GOAL OF THE EXERCISE =>
The reply should return the data in full, exactly as written.

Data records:
────────

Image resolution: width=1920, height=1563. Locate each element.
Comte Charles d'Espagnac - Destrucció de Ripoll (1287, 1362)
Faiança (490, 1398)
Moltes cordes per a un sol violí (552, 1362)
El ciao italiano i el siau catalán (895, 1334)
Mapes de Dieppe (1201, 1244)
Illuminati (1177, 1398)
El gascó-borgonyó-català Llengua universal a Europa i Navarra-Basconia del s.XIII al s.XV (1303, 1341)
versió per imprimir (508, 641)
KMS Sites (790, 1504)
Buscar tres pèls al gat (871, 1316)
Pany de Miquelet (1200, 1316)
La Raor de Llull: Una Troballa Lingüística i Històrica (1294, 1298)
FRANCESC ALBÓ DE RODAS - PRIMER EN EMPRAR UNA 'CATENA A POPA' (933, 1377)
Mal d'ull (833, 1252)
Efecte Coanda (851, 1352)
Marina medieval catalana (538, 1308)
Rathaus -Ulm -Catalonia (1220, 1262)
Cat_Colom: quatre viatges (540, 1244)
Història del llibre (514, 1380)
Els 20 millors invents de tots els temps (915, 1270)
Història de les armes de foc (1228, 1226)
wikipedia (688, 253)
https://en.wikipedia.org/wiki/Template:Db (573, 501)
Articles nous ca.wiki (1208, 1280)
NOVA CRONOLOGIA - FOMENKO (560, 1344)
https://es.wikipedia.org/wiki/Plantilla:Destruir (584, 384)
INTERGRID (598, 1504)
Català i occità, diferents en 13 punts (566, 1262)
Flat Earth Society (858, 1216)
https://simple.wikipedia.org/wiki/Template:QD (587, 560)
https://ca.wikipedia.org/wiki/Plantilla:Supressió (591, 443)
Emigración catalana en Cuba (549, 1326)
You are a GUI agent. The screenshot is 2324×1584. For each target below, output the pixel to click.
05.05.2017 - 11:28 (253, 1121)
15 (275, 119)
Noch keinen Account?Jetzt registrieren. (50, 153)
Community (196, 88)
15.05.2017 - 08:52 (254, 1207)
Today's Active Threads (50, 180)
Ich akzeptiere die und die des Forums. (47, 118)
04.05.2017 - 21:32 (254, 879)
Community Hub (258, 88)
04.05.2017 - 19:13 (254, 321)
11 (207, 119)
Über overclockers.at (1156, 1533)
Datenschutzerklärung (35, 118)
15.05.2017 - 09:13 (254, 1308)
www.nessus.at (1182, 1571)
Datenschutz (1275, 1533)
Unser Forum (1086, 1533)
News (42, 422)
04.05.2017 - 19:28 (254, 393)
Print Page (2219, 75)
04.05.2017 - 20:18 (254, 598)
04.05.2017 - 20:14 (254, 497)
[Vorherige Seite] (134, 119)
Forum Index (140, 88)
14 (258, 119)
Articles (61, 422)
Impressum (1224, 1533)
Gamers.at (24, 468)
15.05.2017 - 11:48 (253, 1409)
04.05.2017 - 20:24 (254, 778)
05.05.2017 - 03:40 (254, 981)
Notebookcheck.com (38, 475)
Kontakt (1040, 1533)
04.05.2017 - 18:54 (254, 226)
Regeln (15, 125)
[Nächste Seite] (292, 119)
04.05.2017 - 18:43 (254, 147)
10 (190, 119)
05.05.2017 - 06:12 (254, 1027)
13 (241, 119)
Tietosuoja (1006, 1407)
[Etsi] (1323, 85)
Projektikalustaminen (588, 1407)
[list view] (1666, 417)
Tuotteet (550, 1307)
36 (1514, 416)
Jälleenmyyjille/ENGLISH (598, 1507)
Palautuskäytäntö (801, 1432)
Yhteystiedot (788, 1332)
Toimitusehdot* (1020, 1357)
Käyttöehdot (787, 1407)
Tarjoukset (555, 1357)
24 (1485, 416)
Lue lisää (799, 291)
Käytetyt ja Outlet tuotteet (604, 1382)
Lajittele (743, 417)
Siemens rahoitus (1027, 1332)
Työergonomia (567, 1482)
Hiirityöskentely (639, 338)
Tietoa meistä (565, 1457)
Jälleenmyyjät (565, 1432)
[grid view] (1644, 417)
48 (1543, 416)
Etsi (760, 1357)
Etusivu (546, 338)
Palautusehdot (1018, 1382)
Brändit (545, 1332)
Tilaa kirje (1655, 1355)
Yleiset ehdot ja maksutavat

────────

FINAL ANSWER =>
Image resolution: width=1920, height=1563. Locate each element.
Comte Charles d'Espagnac - Destrucció de Ripoll (1287, 1362)
Faiança (490, 1398)
Moltes cordes per a un sol violí (552, 1362)
El ciao italiano i el siau catalán (895, 1334)
Mapes de Dieppe (1201, 1244)
Illuminati (1177, 1398)
El gascó-borgonyó-català Llengua universal a Europa i Navarra-Basconia del s.XIII al s.XV (1303, 1341)
versió per imprimir (508, 641)
KMS Sites (790, 1504)
Buscar tres pèls al gat (871, 1316)
Pany de Miquelet (1200, 1316)
La Raor de Llull: Una Troballa Lingüística i Històrica (1294, 1298)
FRANCESC ALBÓ DE RODAS - PRIMER EN EMPRAR UNA 'CATENA A POPA' (933, 1377)
Mal d'ull (833, 1252)
Efecte Coanda (851, 1352)
Marina medieval catalana (538, 1308)
Rathaus -Ulm -Catalonia (1220, 1262)
Cat_Colom: quatre viatges (540, 1244)
Història del llibre (514, 1380)
Els 20 millors invents de tots els temps (915, 1270)
Història de les armes de foc (1228, 1226)
wikipedia (688, 253)
https://en.wikipedia.org/wiki/Template:Db (573, 501)
Articles nous ca.wiki (1208, 1280)
NOVA CRONOLOGIA - FOMENKO (560, 1344)
https://es.wikipedia.org/wiki/Plantilla:Destruir (584, 384)
INTERGRID (598, 1504)
Català i occità, diferents en 13 punts (566, 1262)
Flat Earth Society (858, 1216)
https://simple.wikipedia.org/wiki/Template:QD (587, 560)
https://ca.wikipedia.org/wiki/Plantilla:Supressió (591, 443)
Emigración catalana en Cuba (549, 1326)
You are a GUI agent. The screenshot is 2324×1584. For each target below, output the pixel to click.
05.05.2017 - 11:28 (253, 1121)
15 (275, 119)
Noch keinen Account?Jetzt registrieren. (50, 153)
Community (196, 88)
15.05.2017 - 08:52 (254, 1207)
Today's Active Threads (50, 180)
Ich akzeptiere die und die des Forums. (47, 118)
04.05.2017 - 21:32 (254, 879)
Community Hub (258, 88)
04.05.2017 - 19:13 (254, 321)
11 (207, 119)
Über overclockers.at (1156, 1533)
Datenschutzerklärung (35, 118)
15.05.2017 - 09:13 (254, 1308)
www.nessus.at (1182, 1571)
Datenschutz (1275, 1533)
Unser Forum (1086, 1533)
News (42, 422)
04.05.2017 - 19:28 (254, 393)
Print Page (2219, 75)
04.05.2017 - 20:18 (254, 598)
04.05.2017 - 20:14 (254, 497)
[Vorherige Seite] (134, 119)
Forum Index (140, 88)
14 (258, 119)
Articles (61, 422)
Impressum (1224, 1533)
Gamers.at (24, 468)
15.05.2017 - 11:48 (253, 1409)
04.05.2017 - 20:24 (254, 778)
05.05.2017 - 03:40 (254, 981)
Notebookcheck.com (38, 475)
Kontakt (1040, 1533)
04.05.2017 - 18:54 (254, 226)
Regeln (15, 125)
[Nächste Seite] (292, 119)
04.05.2017 - 18:43 (254, 147)
10 (190, 119)
05.05.2017 - 06:12 (254, 1027)
13 (241, 119)
Tietosuoja (1006, 1407)
[Etsi] (1323, 85)
Projektikalustaminen (588, 1407)
[list view] (1666, 417)
Tuotteet (550, 1307)
36 (1514, 416)
Jälleenmyyjille/ENGLISH (598, 1507)
Palautuskäytäntö (801, 1432)
Yhteystiedot (788, 1332)
Toimitusehdot* (1020, 1357)
Käyttöehdot (787, 1407)
Tarjoukset (555, 1357)
24 (1485, 416)
Lue lisää (799, 291)
Käytetyt ja Outlet tuotteet (604, 1382)
Lajittele (743, 417)
Siemens rahoitus (1027, 1332)
Työergonomia (567, 1482)
Hiirityöskentely (639, 338)
Tietoa meistä (565, 1457)
Jälleenmyyjät (565, 1432)
[grid view] (1644, 417)
48 (1543, 416)
Etsi (760, 1357)
Etusivu (546, 338)
Palautusehdot (1018, 1382)
Brändit (545, 1332)
Tilaa kirje (1655, 1355)
Yleiset ehdot ja maksutavat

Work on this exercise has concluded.